Nous entrons dans le temps du Carême et chaque temps liturgique requiert une attitude intérieure particulière de la part du croyant, une disposition de foi et de cœur qui varie selon les fêtes prévues pour cette période, le moment de la vie de Jésus ou des saints qui y sont célébrés.
Il y a un temps pour l’attente et un temps pour l’accomplissement, et cette affirmation est plus vraie que jamais dans les cycles et les répétitions de l’année liturgique, qui se renouvellent depuis des siècles en impliquant tous les chrétiens.
Tout d’abord, on peut dire que l’année liturgique célèbre et renouvelle la vie de Jésus répartie sur l’ensemble de l’année. Le cœur de l’année liturgique est le Triduum pascal, car il rappelle la Passion, la Mort et la Résurrection de Jésus.
L’année liturgique commence avec l’Avent et se termine avec la solennité du Christ Roi, à la fin du mois de novembre.
Pour chaque chrétien, l’année liturgique représente un chemin de salut, au cours duquel chaque fidèle est invité à faire sienne l’expérience humaine et spirituelle de Jésus, afin de transformer sa vie et de la rendre plus digne et plus sainte selon son modèle.
Le temps du Carême peut être comparé à un véritable chemin, un itinéraire baptismal, en ce sens qu’il aide à maintenir éveillée la conscience que le fait d’être chrétien se réalise toujours comme un devenir chrétien : ce n’est jamais une histoire achevée qui se trouve derrière nous, mais un chemin qui exige toujours un exercice renouvelé. – Père Benoît XVI.
Le Carême dure quarante jours et précède la célébration de Pâques. Il commence le Mercredi des Cendres et se termine le Jeudi saint.
On compte donc cinq dimanches de Carême ; le sixième ouvre la Semaine sainte et s’appelle le Dimanche des Rameaux et de la Passion du Seigneur.

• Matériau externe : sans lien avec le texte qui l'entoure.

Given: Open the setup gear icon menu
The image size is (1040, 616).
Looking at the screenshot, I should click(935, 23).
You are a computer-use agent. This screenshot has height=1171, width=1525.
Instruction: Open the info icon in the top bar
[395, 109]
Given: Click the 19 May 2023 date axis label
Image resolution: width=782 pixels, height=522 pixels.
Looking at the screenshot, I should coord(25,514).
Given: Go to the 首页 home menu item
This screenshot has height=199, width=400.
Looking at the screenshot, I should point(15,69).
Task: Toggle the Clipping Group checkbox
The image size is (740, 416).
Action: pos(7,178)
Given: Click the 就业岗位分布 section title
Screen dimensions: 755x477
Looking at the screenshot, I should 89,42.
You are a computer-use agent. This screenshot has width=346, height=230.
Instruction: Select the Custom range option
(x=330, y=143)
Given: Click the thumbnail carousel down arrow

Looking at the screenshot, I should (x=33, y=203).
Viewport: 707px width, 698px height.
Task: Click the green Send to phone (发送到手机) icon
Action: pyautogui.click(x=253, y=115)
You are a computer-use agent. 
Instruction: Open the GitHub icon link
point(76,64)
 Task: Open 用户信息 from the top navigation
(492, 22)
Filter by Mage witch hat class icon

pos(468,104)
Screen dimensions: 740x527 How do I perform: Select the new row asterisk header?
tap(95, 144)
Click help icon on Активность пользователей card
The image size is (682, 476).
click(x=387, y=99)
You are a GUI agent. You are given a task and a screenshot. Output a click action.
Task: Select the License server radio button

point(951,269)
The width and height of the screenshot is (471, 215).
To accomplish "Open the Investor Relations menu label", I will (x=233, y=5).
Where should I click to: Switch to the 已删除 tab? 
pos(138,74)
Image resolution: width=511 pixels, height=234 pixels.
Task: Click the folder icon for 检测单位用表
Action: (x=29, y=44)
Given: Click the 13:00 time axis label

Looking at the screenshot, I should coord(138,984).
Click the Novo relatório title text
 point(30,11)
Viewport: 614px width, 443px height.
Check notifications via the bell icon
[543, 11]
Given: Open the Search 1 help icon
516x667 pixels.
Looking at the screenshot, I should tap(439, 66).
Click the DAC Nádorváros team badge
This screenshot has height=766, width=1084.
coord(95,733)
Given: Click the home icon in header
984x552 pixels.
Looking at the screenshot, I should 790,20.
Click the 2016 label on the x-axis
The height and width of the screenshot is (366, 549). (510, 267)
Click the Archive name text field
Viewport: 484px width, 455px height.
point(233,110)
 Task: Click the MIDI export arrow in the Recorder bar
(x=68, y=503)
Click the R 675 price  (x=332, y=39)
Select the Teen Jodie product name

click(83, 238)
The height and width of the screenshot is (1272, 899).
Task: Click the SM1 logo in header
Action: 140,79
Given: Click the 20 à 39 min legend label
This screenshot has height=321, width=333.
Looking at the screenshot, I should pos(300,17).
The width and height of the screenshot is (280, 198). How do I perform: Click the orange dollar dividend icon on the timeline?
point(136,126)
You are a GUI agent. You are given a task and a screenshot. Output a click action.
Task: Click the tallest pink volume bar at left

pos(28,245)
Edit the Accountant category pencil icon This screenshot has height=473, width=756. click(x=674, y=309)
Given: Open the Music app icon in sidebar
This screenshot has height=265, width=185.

Ce temps liturgique rappelle les quarante jours que Jésus a passés au désert. Il s’agit donc d’une période de pénitence, de prière et de préparation à Pâques, durant laquelle on combat le péché pour être digne de Jésus et de son sacrifice.
La Semaine sainte est la semaine qui précède Pâques et constitue la plus importante de l’année. Elle permet de suivre Jésus depuis son entrée à Jérusalem (Dimanche des Rameaux) jusqu’à son arrestation, sa Passion, sa mort et sa mise au tombeau.
Le Jeudi saint commémore la Cène et ouvre le solennel Triduum pascal, temps central de l’année liturgique, car durant ces trois jours Jésus a institué l’Eucharistie, le sacerdoce ministériel et proclamé le commandement de l’amour fraternel.
Le Vendredi saint rappelle sa mort sur la Croix.
Le Samedi saint, toute célébration liturgique est suspendue pour commémorer la descente de Jésus aux enfers, tandis que l’on se prépare à la Veillée pascale (dans la nuit du samedi au dimanche).
La couleur liturgique du Carême est le violet.
Les bonnes pratiques du Carême
La prière :
Elle nous fait vivre en communion et en familiarité avec Dieu. Il n’y a pas de vie chrétienne sans communion avec Dieu, laquelle se reflète dans l’écoute attentive et assidue de la Parole de Dieu, dans la prière personnelle et communautaire, et dans l’expérience d’une « amitié avec Dieu ».
Le jeûne :
Il comprend toutes les formes de pénitence, les choix, les renoncements et les sacrifices nécessaires pour répondre à l’appel de Dieu. La pratique du jeûne doit être une aide à notre conversion à Dieu.
L’aumône :
Ou plutôt la charité fraternelle. Ce temps sacré doit ouvrir notre cœur aux frères et sœurs : l’aumône, la capacité d’aider, la visite des malades, l’apprentissage de l’écoute des autres, la réconciliation avec quelqu’un dont nous nous sommes éloignés, voilà quelques-unes des actions possibles dans ce contexte !
Lire la Parole de Dieu :
C’est un temps pour écouter de plus près la Parole : l’homme ne vit pas seulement de pain, mais de toute parole qui sort de la bouche de Dieu. Nous conseillons de lire durant cette période l’Évangile selon saint Marc, que l’Église proclame chaque dimanche de cette année liturgique.